A wandering eye
Single cells come running to form an eye
Eyes are among the earliest recognisable structures in an embryo; they start off as bulges on the sides of tube-shaped tissue that will eventually become the brain. Researchers from the European Molecular Biology Laboratory (EMBL) in Heidelberg have now discovered that cells are programmed to make eyes early in development and individually migrate to the right place to do so. The study, published in this week's issue of the journal Science, overturns the textbook model of the process and suggests that also other organs might be formed by the movement of single cells rather than sheets of entire tissues.
Jochen Wittbrodt and his lab at EMBL made the discovery using advanced microscope techniques to track individual cells in the transparent embryos of a small fish called Medaka.
"You can think of the tube as a deflated balloon shaped like a Mickey Mouse," Wittbrodt says. "As the fish grows, the eyes gradually bulge out from the tube, the way Mickey Mouse ears expand as a balloon is filled with air. Most scientists have thought that cells in the neighbouring regions grow to make the bulges. What we've seen is that individual cells migrate to this area from the central region of the tube – as if to make ears, tiny rubber particles had to fly out from the air inside the balloon."

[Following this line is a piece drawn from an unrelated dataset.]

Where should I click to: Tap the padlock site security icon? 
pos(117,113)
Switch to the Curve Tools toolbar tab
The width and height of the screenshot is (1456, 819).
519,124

In 2001, Felix Loosli from Wittbrodt's laboratory discovered a protein called Rx3 that is required for eye formation. Only cells that will become the eye begin producing this molecule early on in development. Martina Rembold, also from Wittbrodt's group, labeled these cells with a fluorescent marker and tracked them using advanced software developed by Richard Adams at the University of Cambridge. Following the cells required recognizing them under the microscope and assembling tens of thousands of images into 3D movies.
"Rx3 plays a crucial role in giving the cells their identity and telling them where to go," says Rembold. "Normally, single cells migrate actively and one-by-one from the centre of the brain to form eyes. But in strains of fish that have no Rx3, no eyes develop and the cells remain inside the brain, because nothing tells them to migrate to the right place."
In the embryo the paths for cell movements are signposted by cues that by attracting or repelling different types of cells guide them into the right direction. Thanks to Rx3 eye cells prefer the cues guiding the way to the eye field. Following them the cells migrate individually against the stream of brain cells that are repelled by the same signal. Without Rx3 eye cells lose their preference and follow the bulk of brain cells into the other direction.
Many other organs are thought to form when sheets of nearby cells expand to form new shapes. The current study suggests that individual cell migration might be a more common phenomenon than scientists have suspected.
"We know that cell migration is important in the formation of many other organs, such as the heart," Wittbrodt says. "We'd like to understand how tissues originate and how cells move in the early embryo and to decipher the cues that tell them where to go. This approach of tracking individual cells will help us to understand these processes better."